• _Problem statement_:
Reproduce all of the data, making sure that no line differs from the original.

--------------------------------

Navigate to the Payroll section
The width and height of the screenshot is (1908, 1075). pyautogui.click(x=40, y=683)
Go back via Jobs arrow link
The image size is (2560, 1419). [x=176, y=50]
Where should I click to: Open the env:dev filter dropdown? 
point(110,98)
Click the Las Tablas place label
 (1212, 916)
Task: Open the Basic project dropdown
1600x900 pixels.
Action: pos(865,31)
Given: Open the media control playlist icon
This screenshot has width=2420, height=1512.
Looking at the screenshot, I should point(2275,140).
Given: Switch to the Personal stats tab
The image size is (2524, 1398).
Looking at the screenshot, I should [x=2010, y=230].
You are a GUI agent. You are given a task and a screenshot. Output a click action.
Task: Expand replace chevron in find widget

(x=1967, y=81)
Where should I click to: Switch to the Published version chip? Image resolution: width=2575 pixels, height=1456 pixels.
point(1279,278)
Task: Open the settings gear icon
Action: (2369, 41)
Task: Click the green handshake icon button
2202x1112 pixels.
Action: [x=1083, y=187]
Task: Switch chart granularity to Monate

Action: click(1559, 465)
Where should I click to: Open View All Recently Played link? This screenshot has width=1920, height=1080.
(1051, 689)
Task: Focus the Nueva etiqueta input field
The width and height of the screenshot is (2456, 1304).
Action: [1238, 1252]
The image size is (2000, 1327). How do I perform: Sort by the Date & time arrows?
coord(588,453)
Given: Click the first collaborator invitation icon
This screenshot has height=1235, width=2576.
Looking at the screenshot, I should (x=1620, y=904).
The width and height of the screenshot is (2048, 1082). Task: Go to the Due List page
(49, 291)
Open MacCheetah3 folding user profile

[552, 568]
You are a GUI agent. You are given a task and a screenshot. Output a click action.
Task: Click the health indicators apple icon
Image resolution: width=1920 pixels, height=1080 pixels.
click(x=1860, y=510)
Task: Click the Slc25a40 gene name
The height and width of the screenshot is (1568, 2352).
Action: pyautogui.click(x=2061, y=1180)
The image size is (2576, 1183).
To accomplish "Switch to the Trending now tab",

--------------------------------

• _Result of this exercise_:
Navigate to the Payroll section
The width and height of the screenshot is (1908, 1075). pyautogui.click(x=40, y=683)
Go back via Jobs arrow link
The image size is (2560, 1419). [x=176, y=50]
Where should I click to: Open the env:dev filter dropdown? 
point(110,98)
Click the Las Tablas place label
 (1212, 916)
Task: Open the Basic project dropdown
1600x900 pixels.
Action: pos(865,31)
Given: Open the media control playlist icon
This screenshot has width=2420, height=1512.
Looking at the screenshot, I should point(2275,140).
Given: Switch to the Personal stats tab
The image size is (2524, 1398).
Looking at the screenshot, I should [x=2010, y=230].
You are a GUI agent. You are given a task and a screenshot. Output a click action.
Task: Expand replace chevron in find widget

(x=1967, y=81)
Where should I click to: Switch to the Published version chip? Image resolution: width=2575 pixels, height=1456 pixels.
point(1279,278)
Task: Open the settings gear icon
Action: (2369, 41)
Task: Click the green handshake icon button
2202x1112 pixels.
Action: [x=1083, y=187]
Task: Switch chart granularity to Monate

Action: click(1559, 465)
Where should I click to: Open View All Recently Played link? This screenshot has width=1920, height=1080.
(1051, 689)
Task: Focus the Nueva etiqueta input field
The width and height of the screenshot is (2456, 1304).
Action: [1238, 1252]
The image size is (2000, 1327). How do I perform: Sort by the Date & time arrows?
coord(588,453)
Given: Click the first collaborator invitation icon
This screenshot has height=1235, width=2576.
Looking at the screenshot, I should (x=1620, y=904).
The width and height of the screenshot is (2048, 1082). Task: Go to the Due List page
(49, 291)
Open MacCheetah3 folding user profile

[552, 568]
You are a GUI agent. You are given a task and a screenshot. Output a click action.
Task: Click the health indicators apple icon
Image resolution: width=1920 pixels, height=1080 pixels.
click(x=1860, y=510)
Task: Click the Slc25a40 gene name
The height and width of the screenshot is (1568, 2352).
Action: pyautogui.click(x=2061, y=1180)
The image size is (2576, 1183).
To accomplish "Switch to the Trending now tab",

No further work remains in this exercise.